12 dicembre 20217-12 dicembre 2024: sette anni fa ci lasciava Guido Mazzetti, mediano della grande Pro Vasto degli anni settanta, delegato Figc e proprietario di un elegante ristorante sula costa vastese. Tanti lo conoscevano, tutti coloro che l’hanno conosciuto l’apprezzavano e continuano a sentire al sua mancanza.

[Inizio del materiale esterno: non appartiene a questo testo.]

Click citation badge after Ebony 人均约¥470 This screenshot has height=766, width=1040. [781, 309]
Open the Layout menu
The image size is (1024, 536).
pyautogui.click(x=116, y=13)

Mazzetti si era innamorato di Vasto quando, da calciatore di serie B, aveva deciso di accettare il trasferimento in biancorosso, nell’allora serie C unica in cui militavano squadre che avrebbero poi raggiunto i vertici del pallone nazionale, come Salernitana, Bari, Messina, Avellino, Pescara, Lecce, Frosinone, Livorno, Modena, Spezia, Pisa.
Nato nel 1950 a Formigine, nel Modenese, era un mediano di grande carattere e concretezza. Dopo due anni nella cadetteria con la maglia gialloblù del Modena, l’approdo in riva all’Adriatico. Negli anni successivi ebbe diverse occasioni per salire ai piani alti del calcio italiano, ma decise sempre di restare a Vasto, collezionando 213 presenze e cinque gol dal ’72 al ’78. Rimase nel posto in cui voleva trascorrere la sua vita. Dopo aver appeso le scarpette al chiodo, aprì l’hotel ristorante Villa Vignola, in riva al mare.
«Pensava agli altri prima di pensare a sé. Con gli amici era di una generosità unica», ricorda l’imprenditore balneare Massimo Di Lorenzo. «Era un uomo, buono, gentile e di un altruismo immenso».